I know! That was part of it. Is caroling becoming a thing? I've never seen carolers in my entire life.
Also I presume that our adventures on Sunday will be half-assed - we're starting actually not near any neighborhoods, and I half-assume it will fall apart before we get to an actual house. But who knows. Then this was all organized and earnest. Who knows.
The caroling is coming from inside the blog!
Drink a little sparkling grape juice for thy stomach's sake!
They are probably still going to pray for you. Seems weird that they asked.
Do people really pray for everyone they say that to, one at a time, or do they just lump each day's commitments together, or have some other workaround?
A macro in MS Word seems in the wrong spirit.
...the most exciting moment being their stop in River City. They stood on a porch and sang for 3 heathens that had no running water Christmas lights and had never seen a caroler.

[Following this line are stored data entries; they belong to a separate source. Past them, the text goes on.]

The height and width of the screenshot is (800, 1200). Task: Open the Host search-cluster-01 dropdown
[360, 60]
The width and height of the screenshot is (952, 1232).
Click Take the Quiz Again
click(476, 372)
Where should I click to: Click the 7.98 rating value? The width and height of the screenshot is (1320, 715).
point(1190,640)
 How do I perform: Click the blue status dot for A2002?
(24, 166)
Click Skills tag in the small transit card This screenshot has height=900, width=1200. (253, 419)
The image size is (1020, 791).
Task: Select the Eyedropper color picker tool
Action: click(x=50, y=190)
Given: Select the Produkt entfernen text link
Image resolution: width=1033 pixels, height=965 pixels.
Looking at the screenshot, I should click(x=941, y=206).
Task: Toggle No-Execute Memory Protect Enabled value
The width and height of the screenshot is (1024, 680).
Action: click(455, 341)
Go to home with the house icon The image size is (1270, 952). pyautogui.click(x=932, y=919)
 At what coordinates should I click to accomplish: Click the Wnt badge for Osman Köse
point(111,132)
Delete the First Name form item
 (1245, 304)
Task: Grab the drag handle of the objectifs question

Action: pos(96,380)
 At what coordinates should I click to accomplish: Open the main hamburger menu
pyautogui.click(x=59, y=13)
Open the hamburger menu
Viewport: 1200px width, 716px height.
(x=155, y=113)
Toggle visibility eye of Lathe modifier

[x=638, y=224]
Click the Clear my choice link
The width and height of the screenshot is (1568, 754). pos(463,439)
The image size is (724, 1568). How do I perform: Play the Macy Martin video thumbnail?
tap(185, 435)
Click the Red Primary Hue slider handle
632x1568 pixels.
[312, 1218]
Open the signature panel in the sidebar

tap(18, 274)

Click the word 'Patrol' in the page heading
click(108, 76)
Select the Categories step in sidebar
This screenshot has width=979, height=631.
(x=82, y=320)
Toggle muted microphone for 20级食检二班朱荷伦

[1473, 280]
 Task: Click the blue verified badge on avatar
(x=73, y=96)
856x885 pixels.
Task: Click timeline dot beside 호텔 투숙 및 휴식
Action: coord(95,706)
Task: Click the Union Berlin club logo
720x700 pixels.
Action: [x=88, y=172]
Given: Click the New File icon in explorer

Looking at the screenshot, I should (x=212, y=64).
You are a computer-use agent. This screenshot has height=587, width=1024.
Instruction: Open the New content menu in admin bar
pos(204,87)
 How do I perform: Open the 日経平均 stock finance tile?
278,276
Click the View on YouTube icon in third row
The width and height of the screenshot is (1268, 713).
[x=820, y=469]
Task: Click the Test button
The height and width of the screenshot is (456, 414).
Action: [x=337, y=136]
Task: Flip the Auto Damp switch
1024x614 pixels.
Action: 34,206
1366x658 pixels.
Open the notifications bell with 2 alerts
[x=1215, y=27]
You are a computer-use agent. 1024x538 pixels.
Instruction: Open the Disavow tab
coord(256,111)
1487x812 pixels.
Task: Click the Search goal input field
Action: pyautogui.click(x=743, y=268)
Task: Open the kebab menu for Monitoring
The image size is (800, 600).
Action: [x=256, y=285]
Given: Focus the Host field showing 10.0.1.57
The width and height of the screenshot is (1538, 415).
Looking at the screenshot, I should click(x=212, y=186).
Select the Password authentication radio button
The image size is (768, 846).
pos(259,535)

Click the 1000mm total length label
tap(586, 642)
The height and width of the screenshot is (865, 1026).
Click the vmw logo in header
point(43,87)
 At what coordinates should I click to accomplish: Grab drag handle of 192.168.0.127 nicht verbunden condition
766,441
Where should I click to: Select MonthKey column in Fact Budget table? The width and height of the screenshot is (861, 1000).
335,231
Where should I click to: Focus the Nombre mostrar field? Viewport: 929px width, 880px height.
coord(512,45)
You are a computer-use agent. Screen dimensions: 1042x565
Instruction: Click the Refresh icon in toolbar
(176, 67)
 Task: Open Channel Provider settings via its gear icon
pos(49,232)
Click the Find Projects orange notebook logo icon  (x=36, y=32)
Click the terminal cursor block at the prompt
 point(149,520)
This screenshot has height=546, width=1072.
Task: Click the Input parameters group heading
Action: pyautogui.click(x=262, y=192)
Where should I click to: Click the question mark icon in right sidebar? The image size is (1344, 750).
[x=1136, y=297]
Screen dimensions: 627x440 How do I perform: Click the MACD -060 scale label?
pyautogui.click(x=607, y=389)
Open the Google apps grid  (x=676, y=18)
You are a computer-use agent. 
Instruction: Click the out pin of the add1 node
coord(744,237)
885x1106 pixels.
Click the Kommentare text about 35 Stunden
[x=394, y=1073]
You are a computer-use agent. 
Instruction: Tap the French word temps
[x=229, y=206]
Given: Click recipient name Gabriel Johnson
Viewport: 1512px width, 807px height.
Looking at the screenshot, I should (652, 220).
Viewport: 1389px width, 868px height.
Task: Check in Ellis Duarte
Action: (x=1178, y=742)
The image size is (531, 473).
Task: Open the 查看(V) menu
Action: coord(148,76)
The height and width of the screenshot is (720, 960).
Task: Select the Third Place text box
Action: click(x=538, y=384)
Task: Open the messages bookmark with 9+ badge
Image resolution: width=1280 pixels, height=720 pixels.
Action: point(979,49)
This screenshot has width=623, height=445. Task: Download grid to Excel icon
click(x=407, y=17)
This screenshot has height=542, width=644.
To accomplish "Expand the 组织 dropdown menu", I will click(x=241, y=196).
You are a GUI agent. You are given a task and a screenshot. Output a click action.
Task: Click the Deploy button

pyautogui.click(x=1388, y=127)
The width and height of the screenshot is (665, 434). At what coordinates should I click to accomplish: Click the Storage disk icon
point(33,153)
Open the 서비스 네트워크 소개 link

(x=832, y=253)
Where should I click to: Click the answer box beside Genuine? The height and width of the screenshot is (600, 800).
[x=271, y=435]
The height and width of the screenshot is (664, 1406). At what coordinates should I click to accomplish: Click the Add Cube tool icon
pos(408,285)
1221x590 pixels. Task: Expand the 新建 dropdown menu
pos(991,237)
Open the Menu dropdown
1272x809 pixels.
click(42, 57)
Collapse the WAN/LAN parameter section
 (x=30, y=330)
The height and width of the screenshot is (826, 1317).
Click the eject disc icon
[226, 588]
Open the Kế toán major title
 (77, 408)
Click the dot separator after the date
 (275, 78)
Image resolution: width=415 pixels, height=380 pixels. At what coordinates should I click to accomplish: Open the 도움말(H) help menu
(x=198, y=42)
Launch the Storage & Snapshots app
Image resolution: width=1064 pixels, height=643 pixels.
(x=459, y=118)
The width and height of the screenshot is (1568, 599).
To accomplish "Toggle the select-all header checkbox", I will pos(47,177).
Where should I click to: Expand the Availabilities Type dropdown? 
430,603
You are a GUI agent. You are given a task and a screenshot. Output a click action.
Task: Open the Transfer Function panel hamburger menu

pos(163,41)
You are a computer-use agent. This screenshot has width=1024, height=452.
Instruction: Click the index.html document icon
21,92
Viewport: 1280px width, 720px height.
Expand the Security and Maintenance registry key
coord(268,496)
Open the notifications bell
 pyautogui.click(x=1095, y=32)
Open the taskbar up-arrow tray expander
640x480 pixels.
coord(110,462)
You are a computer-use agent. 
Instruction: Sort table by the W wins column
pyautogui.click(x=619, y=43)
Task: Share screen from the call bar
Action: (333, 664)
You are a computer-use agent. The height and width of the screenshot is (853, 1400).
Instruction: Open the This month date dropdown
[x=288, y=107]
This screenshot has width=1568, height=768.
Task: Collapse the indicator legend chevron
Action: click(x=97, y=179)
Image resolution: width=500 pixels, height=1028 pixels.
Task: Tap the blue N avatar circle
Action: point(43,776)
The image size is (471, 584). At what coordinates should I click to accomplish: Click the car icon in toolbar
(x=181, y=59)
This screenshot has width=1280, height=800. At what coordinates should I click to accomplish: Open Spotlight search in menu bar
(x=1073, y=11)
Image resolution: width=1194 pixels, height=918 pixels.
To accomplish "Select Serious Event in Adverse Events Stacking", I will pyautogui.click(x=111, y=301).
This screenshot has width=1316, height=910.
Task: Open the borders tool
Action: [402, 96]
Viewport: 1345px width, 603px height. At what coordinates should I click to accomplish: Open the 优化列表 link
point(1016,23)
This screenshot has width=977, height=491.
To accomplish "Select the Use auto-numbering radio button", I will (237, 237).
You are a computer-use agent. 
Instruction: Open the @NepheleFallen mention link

I think if all the lights are blue, it means they are for Chanukah. (Spelling approximate)
Do people really pray for everyone they say that to, one at a time, or do they just lump each day's commitments together, or have some other workaround?
No, I'm pretty sure if we would have said yes, they would have bowed their heads and it would have been a big group prayer of the "Bless this family as they do X Y and Z this holiday" variety.
I thought being drunk meant I could recognize Skynyrd songs, bit I was wrong. Related: the Outlaws are under appreciated.
No, I can't actually tell what they are. The blurb that pops up on Google says "charismatic" in parentheses, and they definitely seem literal Bible people, but aside from that they don't claim a denomination on their website.
Charismatic, as a proper noun, is what they are.
The difference between carol and hymn* is in the ear of the beholder.
* Pun away, degenerates.
I kind of thought that Charismatic meant something specific, but that it was generally applied to a church which was also some denomination.
I think even professed Charismatics and Pentecostals have trouble with, and arguments about, definitions.
19: Yes, there are narrower and broader definitions. Discussed along with "fundamentalist" and a bunch of other religious shit in this thread from '09. I'm going to guess they are a neo-charismatic denomination.
I know! That was part of it. Is caroling becoming a thing? I've never seen carolers in my entire life.
I used to do caroling with my liberal mainline denomination. Mostly at retirement homes, not knocking on random people's doors. It might seem out of place when it's 60-something degrees outside at Christmastime.
I went caroling with massively drunk cousins. I was sober and ten, so it wasn't much fun for me. We only went to houses of people they knew.
They weren't usually massively drunk. There was a wedding that weekend also.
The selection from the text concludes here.